Thanks to Jeremy Kaplan-Lyman and Trevor Stutz, we had a fascinating workshop at Yale Law School last Thursday March 31st on the topic “Theorizing Punishment: From Mass Incarceration to the Death Penalty” along with David Garland from NYU and James Whitman and Tracey Meares from Yale Law School. David Garland and I got into a heated argument about the role of neoliberalism in punishment which was extremely productive, in my opinion, especially in clarifying the central argument of my book, The Illusion of Free Markets: Punishment and the Myth of Natural Order.

David Garland projected onto my book, incorrectly, a simplistic story about neoliberalism. Garland suggested that the book argues that mass incarceration can be explained, in his words, “as a function of the effect of neoliberal policies;” or, in other words, that it is the privatization of prisons and the application of neoliberal cost-benefit analyses that fueled prison expansion over the last 40 years. Garland then argued that this cannot be the case because mass incarceration is, again in his words, “an affront to neoliberal principles” of cost efficiency; and he suggested, to my great surprise, that neoliberal principles “may be an antidote” to the problems of mass incarceration.

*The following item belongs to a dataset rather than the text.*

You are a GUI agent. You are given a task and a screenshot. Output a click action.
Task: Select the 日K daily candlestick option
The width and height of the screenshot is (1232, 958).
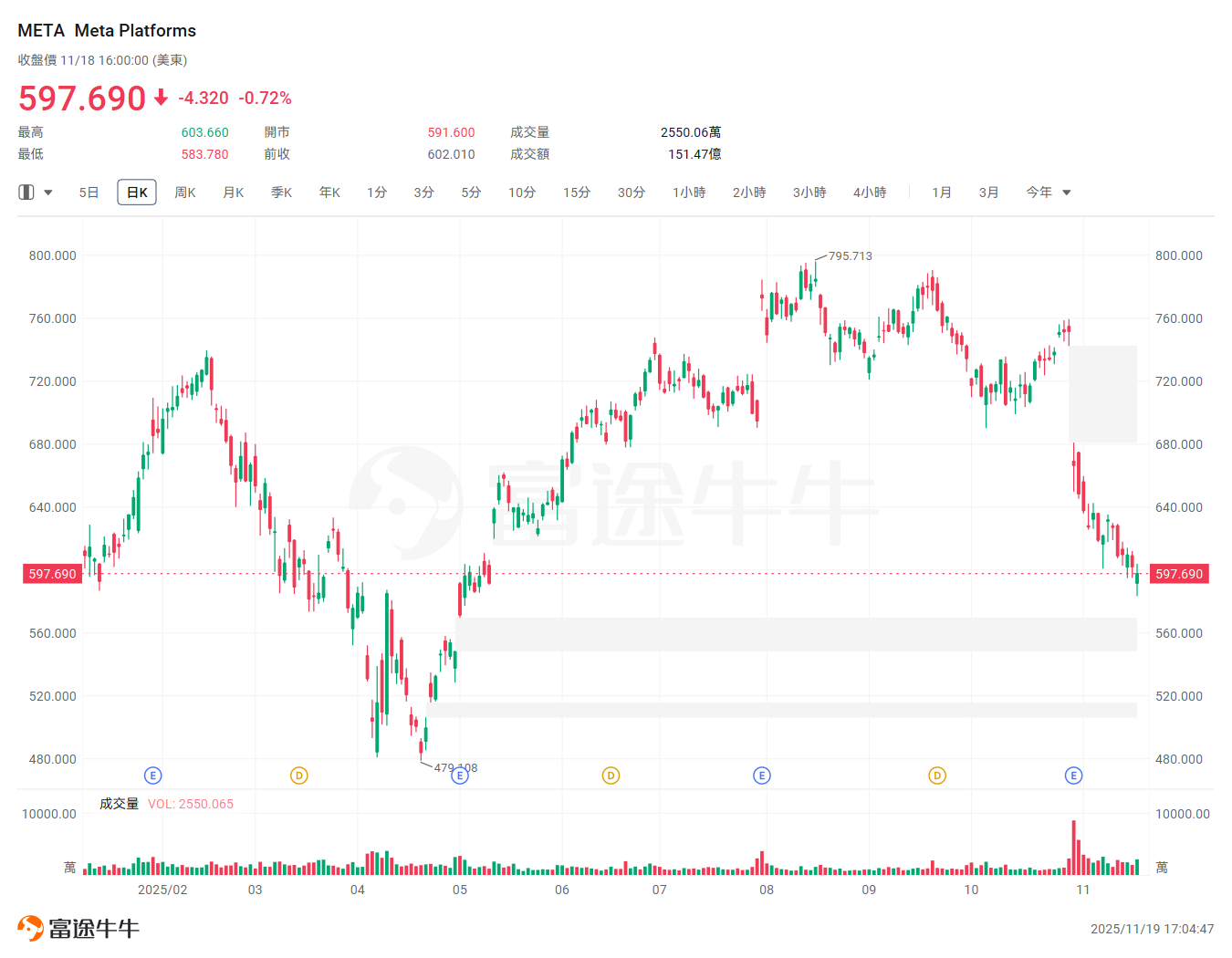[x=137, y=193]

Garland clearly has the argument of the book wrong, but his error is productive and reflects a common misperception about the role of neoliberalism in punishment theory more generally. His second argument (that neoliberalism "may be an antidote") reflects a fundamental misunderstanding about neoliberalism (reflected as well in many of the comments here) that is also enlightening. Clarifying these multiple errors may be a step forward in the debate, so I thought I would give it a try.

As an aside, in conversation with others I never cease to be amazed at the antagonism and confusion that this simple term, “neoliberalism,” seems to generate. Although it triggers such visceral responses, it’s important to emphasize that it is nothing more than a simple and useful neologism that combines the term “neo” (which means the revival of an older thing) with the term “liberalism” (which refers to early liberal economic thought based on neoclassical theories of economics). To be crude, Adam Smith is usefully described as a “liberal” economic thinker, and the Chicago School of Economics as “neoliberal.” The prefix “neo” is necessary because the contemporary forms of liberal economic thought involve new terms, techniques, and practices – including a whole new jargon and new methods – that are productive and have truth effects on contemporary politics. The term has taken on a historical periodicity dimension, thanks to the excellent work of David Harvey; but even so, I confess I simply don’t understand why the useful prefix “neo” would cause such consternation, antagonism, and confusion!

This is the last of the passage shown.